Hay una escena preciosa en la novela en la que la anciana sube al desván a buscar el belén navideño. “Cuando somos niños nos gusta mucho subir a los desvanes, en la vejez no tanto”, escribe la protagonista, “todo lo que era misterio, descubrimiento aventurero, se vuelve dolor del recuerdo”. Finalmente, además del belén, decide rescatar un viejo molde para tartas que en su día perteneció a su abuela y que ahora quiere dejar a su nieta “para que en su historia de humilde objeto resuma y rememore la historia de nuestras generaciones”. Aquel gesto me hizo pensar qué objetos podrían ser capaces de transformar una casa cualquiera en un hogar. Cuáles son los elementos que me rodean que me gustaría dejar en herencia a mis personas más queridas. Y me vino a la mente aquella vieja superstición de las bodas, fíjate tú, creo que porque, si te das cuenta, todo esto de la vida va un poco de tener fe y buenos propósitos, como aquello de llevar encima algo viejo, algo nuevo, algo prestado y algo azul.

### LO QUE SE PIDE
Según el fragmento del texto, ¿qué decide rescatar la anciana en el desván además del belén?

### LOS DATOS
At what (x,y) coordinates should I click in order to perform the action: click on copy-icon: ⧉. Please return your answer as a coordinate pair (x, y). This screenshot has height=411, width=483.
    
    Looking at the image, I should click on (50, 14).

### RESPUESTA ESCRITA
Un viejo molde para tartas que en su día perteneció a su abuela.